■妄想こそが釣り人を幸せにする?
河原に降り立ち、ロッドを繋いでいきます。釣り支度をしているこの時間、うわずった心をなだめながらの一連の作業は至福のひとときであり、これは釣りをするすべての人にとって共通するのではないでしょうか。想定以上に春はまだ先の様子でしたが、美しい渓魚が水面を割って躍り出る瞬間を妄想するのを止められません。
完全にフラグでしたね。期待に反して魚の反応は全くなく、唯一釣れたのは10cmほどの小さなヤマメでした。この時期は花粉に悩まされながらの釣果であったことをようやく思い出しました。

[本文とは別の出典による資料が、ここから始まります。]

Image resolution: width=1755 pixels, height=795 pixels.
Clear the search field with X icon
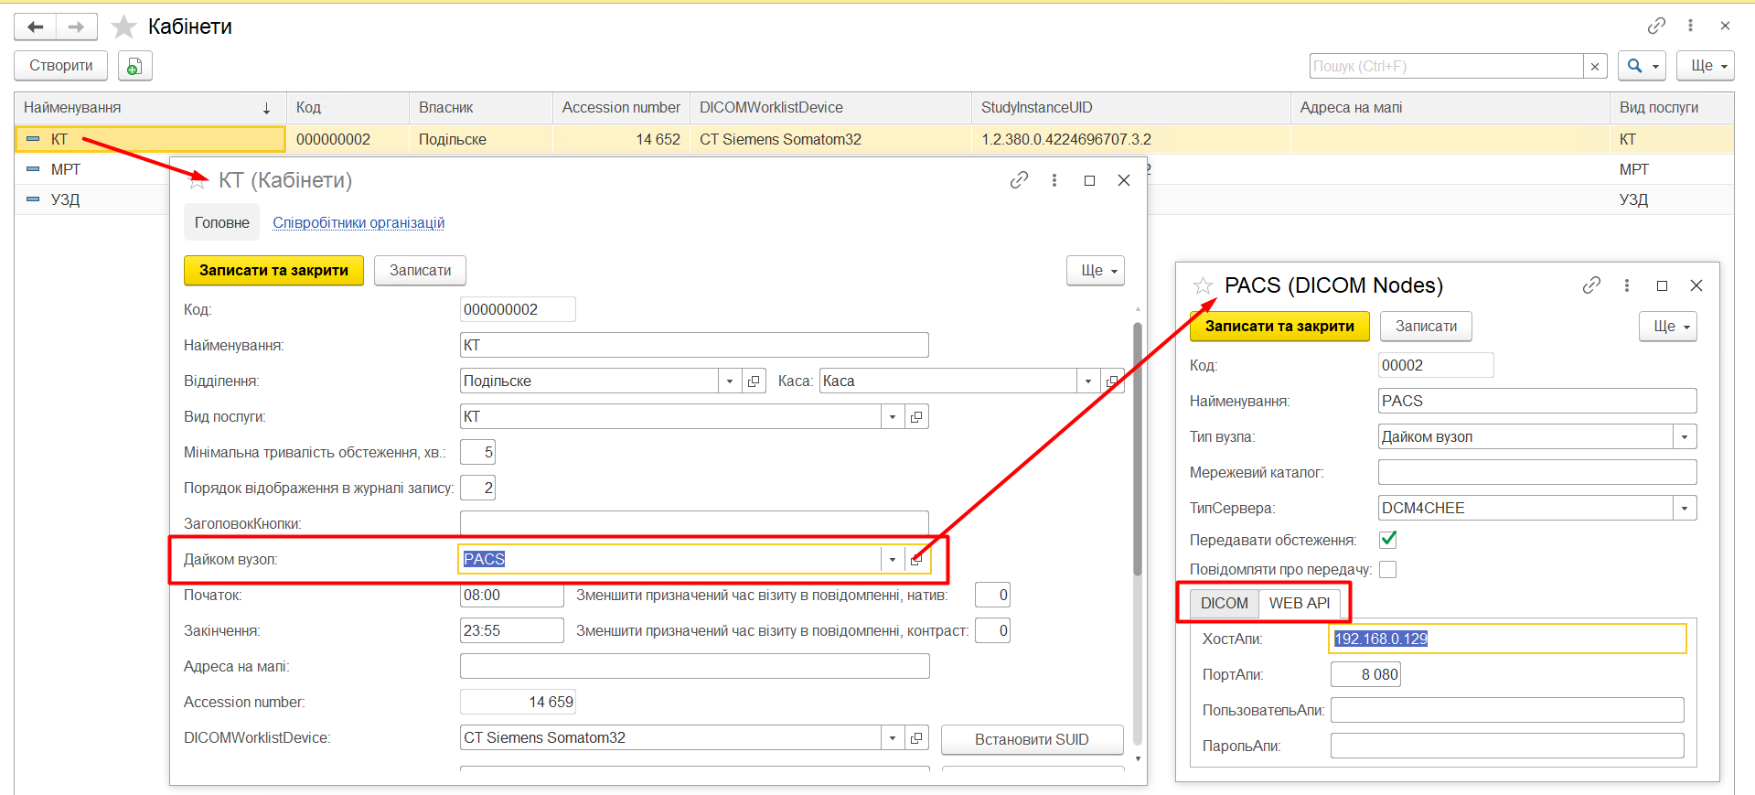[x=1595, y=66]
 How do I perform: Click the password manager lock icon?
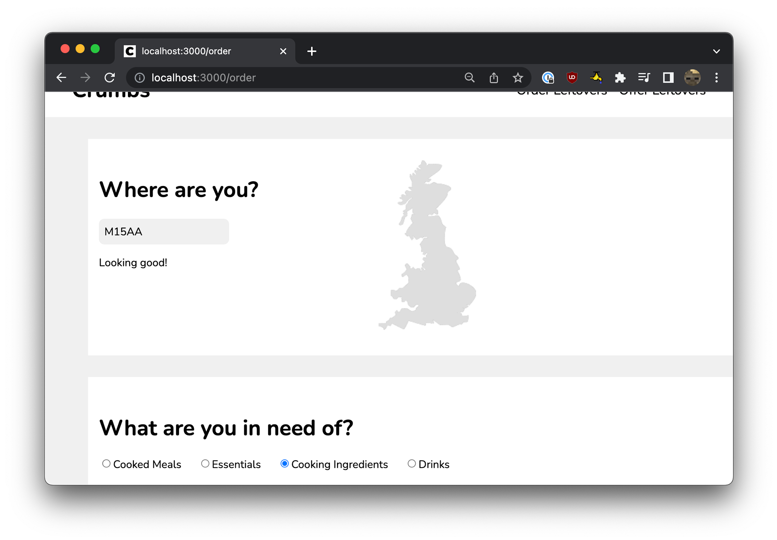(547, 78)
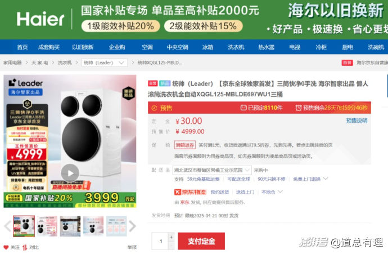
Task: Open the 预售说明 link
Action: point(357,121)
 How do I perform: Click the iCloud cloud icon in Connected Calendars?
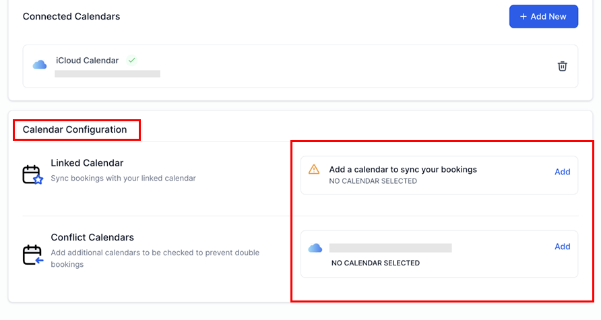pos(40,65)
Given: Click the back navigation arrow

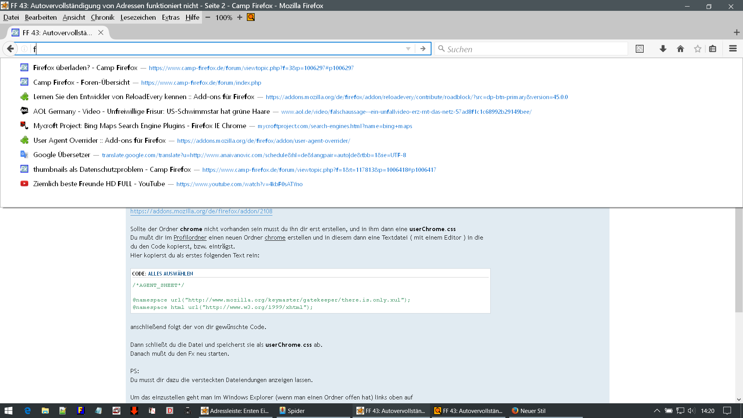Looking at the screenshot, I should coord(10,49).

一度車まで戻って下流に移動してみました。釣り人の姿をよく見かけるポイントですが、橋の上から遠望しても上流にも下流にも全く人影がありません。カワウの姿すらなく、正直釣れる気がしなかったのですが、山々から水を集めた里川の流れには妙に色気があって、誘われるようにラインを伸ばします。生命感溢れる水にフライを馴染ませて流す作業を飽きることなく繰り返しているだけで、あっという間に3時間が過ぎていました。
■野生のローカルたちが囁く「ここに魚いるよ」
さらに車で1時間ほど移動して、同漁協の管轄する違う川へ。日没までの約1時間、この日最後の釣りに望みを託しました。
初めての川、ポイントです。まずは様子を見ていると、サギが翼を広げて舞い降りました。なんだか思慮深気に流れを見ています。セキレイたちが流れから顔を出した石の上をしきりに飛び交っています。流れのヨレを読み解くようにじっくりと観察を続けます。ふわふわと風に乗って虫たちが舞っていました。ガガンボです。水中の石には蛹(さなぎ)がびっしりと付いています。
魚影は見えずライズもありませんが、複雑な流心に紛れて良型のヤマメが泳いでいるような予感がして、そっとフライを流します……。日没まではあとわずか、岩陰に隠れながら上流に回り込んでみます。流れに沿わせて流し込んだソフトハックル(フライの一種)。ラインを手繰り、そっと誘ってみると、忘れかけていた生命の脈動が伝わってきました。20cmに満たない小さなヤマメが、飛び跳ねるように水面を割りました。